***** Exercise data *****

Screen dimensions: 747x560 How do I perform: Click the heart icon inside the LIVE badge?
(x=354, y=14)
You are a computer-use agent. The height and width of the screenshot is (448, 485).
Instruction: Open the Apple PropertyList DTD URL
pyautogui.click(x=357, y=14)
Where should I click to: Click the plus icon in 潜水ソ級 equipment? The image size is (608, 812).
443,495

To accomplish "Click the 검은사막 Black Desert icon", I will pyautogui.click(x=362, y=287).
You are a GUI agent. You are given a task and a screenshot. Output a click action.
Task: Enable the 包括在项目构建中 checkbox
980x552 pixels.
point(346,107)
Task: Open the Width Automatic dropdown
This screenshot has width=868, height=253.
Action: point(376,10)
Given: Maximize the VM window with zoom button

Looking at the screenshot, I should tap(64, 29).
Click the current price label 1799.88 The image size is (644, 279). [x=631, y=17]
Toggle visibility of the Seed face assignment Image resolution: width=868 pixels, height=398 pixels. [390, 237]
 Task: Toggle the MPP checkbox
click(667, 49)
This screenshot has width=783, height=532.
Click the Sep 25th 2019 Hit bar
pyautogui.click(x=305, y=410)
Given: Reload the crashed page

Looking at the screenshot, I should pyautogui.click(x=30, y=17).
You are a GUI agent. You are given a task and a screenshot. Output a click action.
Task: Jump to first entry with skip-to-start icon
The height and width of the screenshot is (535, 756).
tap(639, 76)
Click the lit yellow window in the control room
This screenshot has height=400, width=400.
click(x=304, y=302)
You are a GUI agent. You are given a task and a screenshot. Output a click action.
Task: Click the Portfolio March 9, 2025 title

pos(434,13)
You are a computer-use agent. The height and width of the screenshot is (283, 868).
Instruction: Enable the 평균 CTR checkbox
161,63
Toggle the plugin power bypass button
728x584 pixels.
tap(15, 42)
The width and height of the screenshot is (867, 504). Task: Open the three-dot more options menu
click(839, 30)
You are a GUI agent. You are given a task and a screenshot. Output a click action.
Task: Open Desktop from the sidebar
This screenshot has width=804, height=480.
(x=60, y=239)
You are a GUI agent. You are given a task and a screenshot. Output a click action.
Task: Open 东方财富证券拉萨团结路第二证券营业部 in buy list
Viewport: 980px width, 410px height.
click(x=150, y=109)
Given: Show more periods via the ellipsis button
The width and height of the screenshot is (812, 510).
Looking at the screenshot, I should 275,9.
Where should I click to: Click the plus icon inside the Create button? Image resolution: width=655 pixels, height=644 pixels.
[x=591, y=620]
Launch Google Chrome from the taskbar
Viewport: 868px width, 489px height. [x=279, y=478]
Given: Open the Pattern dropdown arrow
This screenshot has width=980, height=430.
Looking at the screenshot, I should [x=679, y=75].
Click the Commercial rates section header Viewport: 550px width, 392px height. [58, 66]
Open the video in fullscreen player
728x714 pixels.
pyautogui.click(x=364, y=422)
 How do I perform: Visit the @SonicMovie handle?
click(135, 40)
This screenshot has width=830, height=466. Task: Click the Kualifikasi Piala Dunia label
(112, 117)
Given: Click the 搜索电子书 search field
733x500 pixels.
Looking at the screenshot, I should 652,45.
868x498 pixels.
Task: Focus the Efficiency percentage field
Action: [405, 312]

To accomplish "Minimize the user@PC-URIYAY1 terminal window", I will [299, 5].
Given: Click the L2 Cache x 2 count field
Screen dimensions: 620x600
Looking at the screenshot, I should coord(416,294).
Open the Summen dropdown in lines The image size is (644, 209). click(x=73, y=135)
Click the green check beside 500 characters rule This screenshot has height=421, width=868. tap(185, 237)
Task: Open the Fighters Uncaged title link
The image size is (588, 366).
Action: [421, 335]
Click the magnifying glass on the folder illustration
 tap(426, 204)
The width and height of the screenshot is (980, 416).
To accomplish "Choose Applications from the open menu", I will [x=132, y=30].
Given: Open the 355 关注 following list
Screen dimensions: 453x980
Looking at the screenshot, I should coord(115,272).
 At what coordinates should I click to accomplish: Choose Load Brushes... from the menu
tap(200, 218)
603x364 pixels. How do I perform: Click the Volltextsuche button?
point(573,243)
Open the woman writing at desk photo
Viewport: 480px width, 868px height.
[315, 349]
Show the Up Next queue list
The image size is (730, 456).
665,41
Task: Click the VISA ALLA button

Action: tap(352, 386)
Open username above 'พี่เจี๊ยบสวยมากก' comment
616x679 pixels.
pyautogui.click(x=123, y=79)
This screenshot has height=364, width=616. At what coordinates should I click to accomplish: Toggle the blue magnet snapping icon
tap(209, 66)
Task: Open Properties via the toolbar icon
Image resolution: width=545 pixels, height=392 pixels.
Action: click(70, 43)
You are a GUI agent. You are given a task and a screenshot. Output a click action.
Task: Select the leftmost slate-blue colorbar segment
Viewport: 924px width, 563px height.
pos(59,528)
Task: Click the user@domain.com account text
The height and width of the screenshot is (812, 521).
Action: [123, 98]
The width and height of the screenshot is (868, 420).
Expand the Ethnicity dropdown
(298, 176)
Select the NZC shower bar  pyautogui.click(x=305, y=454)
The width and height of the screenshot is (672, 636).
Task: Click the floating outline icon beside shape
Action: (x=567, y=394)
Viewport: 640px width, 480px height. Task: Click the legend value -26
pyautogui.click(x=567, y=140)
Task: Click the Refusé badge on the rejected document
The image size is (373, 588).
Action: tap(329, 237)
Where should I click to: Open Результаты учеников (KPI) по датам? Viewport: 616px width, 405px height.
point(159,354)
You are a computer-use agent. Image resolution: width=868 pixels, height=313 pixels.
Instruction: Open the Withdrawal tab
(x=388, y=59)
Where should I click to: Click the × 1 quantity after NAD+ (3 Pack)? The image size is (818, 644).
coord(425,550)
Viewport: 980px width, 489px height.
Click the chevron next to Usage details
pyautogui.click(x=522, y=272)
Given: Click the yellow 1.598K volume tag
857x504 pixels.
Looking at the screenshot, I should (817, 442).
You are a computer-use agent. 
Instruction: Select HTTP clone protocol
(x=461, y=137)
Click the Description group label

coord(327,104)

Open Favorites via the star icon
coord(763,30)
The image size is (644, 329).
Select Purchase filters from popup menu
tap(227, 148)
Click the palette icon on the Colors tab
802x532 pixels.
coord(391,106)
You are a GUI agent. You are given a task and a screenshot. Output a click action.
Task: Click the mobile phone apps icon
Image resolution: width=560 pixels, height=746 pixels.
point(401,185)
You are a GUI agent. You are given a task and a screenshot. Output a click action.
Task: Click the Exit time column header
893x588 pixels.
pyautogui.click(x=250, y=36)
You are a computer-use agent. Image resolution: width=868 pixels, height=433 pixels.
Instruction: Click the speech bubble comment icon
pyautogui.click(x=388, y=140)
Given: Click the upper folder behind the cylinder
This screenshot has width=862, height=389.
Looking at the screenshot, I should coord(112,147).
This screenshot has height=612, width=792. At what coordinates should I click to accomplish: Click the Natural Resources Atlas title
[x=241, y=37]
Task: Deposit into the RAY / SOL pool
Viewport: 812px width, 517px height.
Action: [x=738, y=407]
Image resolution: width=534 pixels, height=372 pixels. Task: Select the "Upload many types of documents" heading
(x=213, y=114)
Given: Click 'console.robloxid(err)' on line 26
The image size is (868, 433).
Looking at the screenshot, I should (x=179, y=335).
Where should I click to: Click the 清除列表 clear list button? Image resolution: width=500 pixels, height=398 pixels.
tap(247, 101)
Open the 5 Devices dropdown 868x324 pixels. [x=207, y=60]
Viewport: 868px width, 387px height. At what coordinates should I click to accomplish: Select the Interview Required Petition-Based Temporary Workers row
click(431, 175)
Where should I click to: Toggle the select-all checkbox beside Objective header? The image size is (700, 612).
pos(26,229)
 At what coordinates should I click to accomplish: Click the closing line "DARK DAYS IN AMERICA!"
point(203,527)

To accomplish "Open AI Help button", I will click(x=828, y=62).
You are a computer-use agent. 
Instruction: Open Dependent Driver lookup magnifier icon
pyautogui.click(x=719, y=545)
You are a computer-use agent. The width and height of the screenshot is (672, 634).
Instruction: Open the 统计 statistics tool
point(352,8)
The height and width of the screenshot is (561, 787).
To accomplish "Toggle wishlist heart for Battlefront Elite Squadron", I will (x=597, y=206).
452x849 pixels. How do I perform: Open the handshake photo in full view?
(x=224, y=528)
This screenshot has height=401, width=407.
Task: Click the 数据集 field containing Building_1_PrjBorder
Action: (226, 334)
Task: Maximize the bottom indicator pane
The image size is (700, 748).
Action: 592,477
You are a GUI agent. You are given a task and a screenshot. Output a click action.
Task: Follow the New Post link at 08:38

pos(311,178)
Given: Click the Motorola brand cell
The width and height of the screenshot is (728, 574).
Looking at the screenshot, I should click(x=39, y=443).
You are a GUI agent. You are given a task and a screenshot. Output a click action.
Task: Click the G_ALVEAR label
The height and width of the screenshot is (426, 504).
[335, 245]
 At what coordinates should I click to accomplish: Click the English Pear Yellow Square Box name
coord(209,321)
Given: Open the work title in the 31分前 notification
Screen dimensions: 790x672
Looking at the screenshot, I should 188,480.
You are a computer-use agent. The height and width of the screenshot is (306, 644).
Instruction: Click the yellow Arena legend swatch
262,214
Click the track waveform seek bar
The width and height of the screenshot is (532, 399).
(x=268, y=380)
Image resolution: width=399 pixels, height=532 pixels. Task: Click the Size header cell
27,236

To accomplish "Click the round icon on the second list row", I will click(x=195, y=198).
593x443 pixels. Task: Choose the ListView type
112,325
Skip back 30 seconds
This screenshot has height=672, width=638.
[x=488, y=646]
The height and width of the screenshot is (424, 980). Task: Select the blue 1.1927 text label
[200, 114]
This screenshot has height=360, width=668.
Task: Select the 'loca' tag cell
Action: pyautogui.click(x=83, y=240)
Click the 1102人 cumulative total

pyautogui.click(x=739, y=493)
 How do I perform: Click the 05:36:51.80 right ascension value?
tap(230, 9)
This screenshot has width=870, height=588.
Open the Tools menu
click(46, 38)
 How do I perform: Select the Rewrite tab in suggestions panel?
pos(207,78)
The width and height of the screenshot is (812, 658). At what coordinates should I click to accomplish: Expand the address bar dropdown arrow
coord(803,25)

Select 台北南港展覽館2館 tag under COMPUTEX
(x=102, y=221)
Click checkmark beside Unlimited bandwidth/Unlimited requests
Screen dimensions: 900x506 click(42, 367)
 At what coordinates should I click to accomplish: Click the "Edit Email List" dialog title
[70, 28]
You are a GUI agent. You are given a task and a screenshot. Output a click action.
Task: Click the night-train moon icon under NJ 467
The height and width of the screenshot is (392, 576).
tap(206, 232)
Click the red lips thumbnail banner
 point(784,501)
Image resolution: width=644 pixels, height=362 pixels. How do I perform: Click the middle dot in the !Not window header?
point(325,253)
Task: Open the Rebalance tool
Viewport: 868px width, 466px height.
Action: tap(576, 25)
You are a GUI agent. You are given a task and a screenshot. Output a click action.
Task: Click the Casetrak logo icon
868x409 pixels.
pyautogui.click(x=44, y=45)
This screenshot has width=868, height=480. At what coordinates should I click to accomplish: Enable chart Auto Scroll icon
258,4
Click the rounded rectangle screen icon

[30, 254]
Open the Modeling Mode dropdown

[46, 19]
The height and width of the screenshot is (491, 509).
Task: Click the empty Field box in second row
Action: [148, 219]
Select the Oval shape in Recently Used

*****

**The task**
The lines above from the one containing "The height and width of the screenshot is (561, 787)." through the one containing "Click the track waveform seek bar" are to be set down exactly, and no others.

**Answer**
The height and width of the screenshot is (561, 787).
To accomplish "Toggle wishlist heart for Battlefront Elite Squadron", I will (x=597, y=206).
452x849 pixels. How do I perform: Open the handshake photo in full view?
(x=224, y=528)
This screenshot has height=401, width=407.
Task: Click the 数据集 field containing Building_1_PrjBorder
Action: (226, 334)
Task: Maximize the bottom indicator pane
The image size is (700, 748).
Action: 592,477
You are a GUI agent. You are given a task and a screenshot. Output a click action.
Task: Follow the New Post link at 08:38

pos(311,178)
Given: Click the Motorola brand cell
The width and height of the screenshot is (728, 574).
Looking at the screenshot, I should click(x=39, y=443).
You are a GUI agent. You are given a task and a screenshot. Output a click action.
Task: Click the G_ALVEAR label
The height and width of the screenshot is (426, 504).
[335, 245]
 At what coordinates should I click to accomplish: Click the English Pear Yellow Square Box name
coord(209,321)
Given: Open the work title in the 31分前 notification
Screen dimensions: 790x672
Looking at the screenshot, I should 188,480.
You are a computer-use agent. The height and width of the screenshot is (306, 644).
Instruction: Click the yellow Arena legend swatch
262,214
Click the track waveform seek bar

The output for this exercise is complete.